Why is it so hard for people to accept my decisions? It's my life; not yours. You need to stop worrying about my life and my opinions and my decisions. Let me just live my life.
I really hate when people try to tell me to do something because THEY want me to. Not because it's better for me or anyone else, just them. It's hard to deal with people sometimes because they try to get me to do stuff that I don't want to do. I'm so close to giving in to peer pressure.
But no; I'm better than that. It's my life and I'll make my own decisions. I know what's good for me and what's not. I'm not THAT stupid.
Peer pressure. I used to think it was easy to stick up for what you believe in. But it's harder than I thought. After a while it gets to you. It's eating me alive. Why is it so hard to just say no?
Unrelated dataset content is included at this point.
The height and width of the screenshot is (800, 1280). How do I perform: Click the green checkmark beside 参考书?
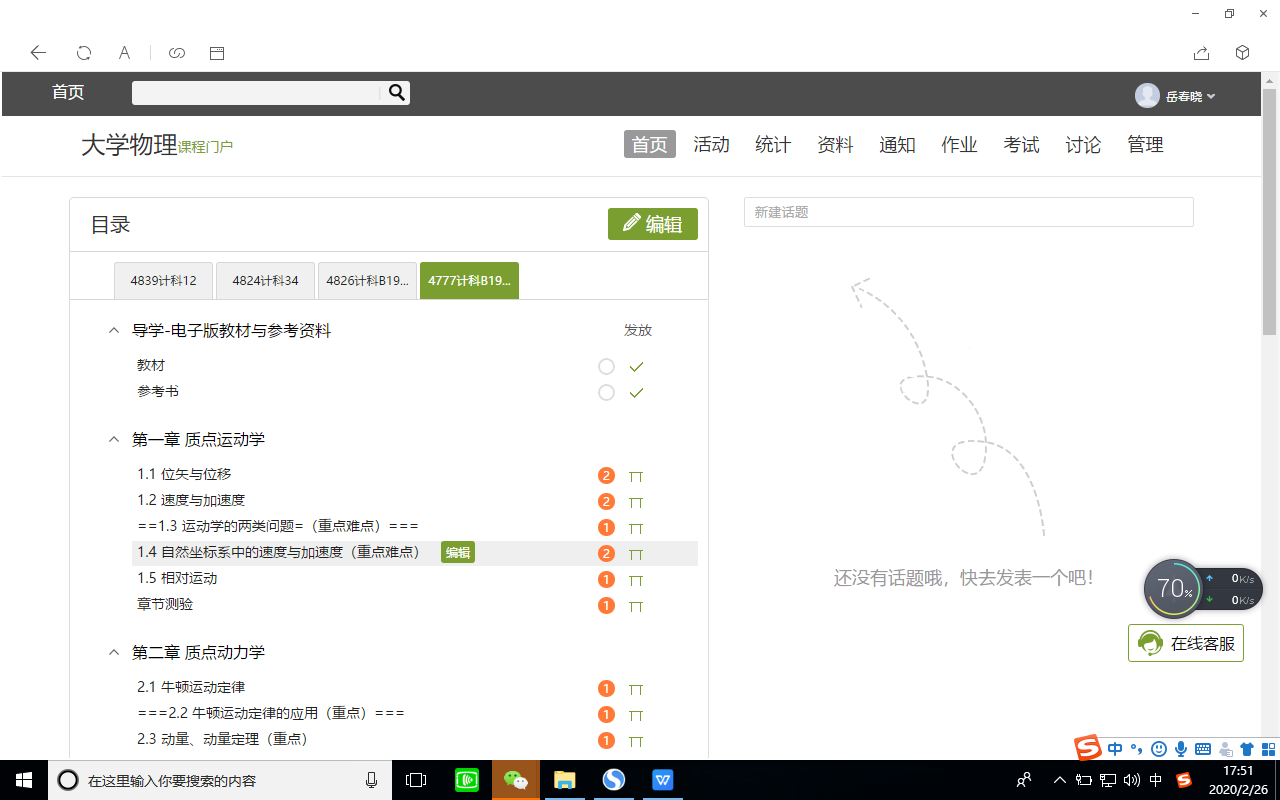click(x=636, y=393)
Why is it that everyone cares so much about what everybody else thinks of them? Is it because they're insecure? Is it because they want to be cool? Or maybe they just don't care. Could it be that they don't want to lose the friends that they have? Maybe it's the fact that everybody just wants fit in.
Nobody's perfect; no matter how hard you try, you will never be perfect. Everybody has something that is wrong with them; everybody has their own little insecurities. Me, I have a lot. I think more than most people. It's so hard for me to do normal things because I'm always so insecure. I always feel like I'm never good enough an I need to be perfect. But nobody can. And I try to keep that in mind. But it's harder than it seems.
I have really bad trust issues. I don't think there's really any remedy for that. I've been hurt too badly to forgive and forget. My insecurities combine with my trust issues and make every day a living hell for me. I try so hard to convince myself that people are my real friends and that they love me for me. But my insecurities get the best of me.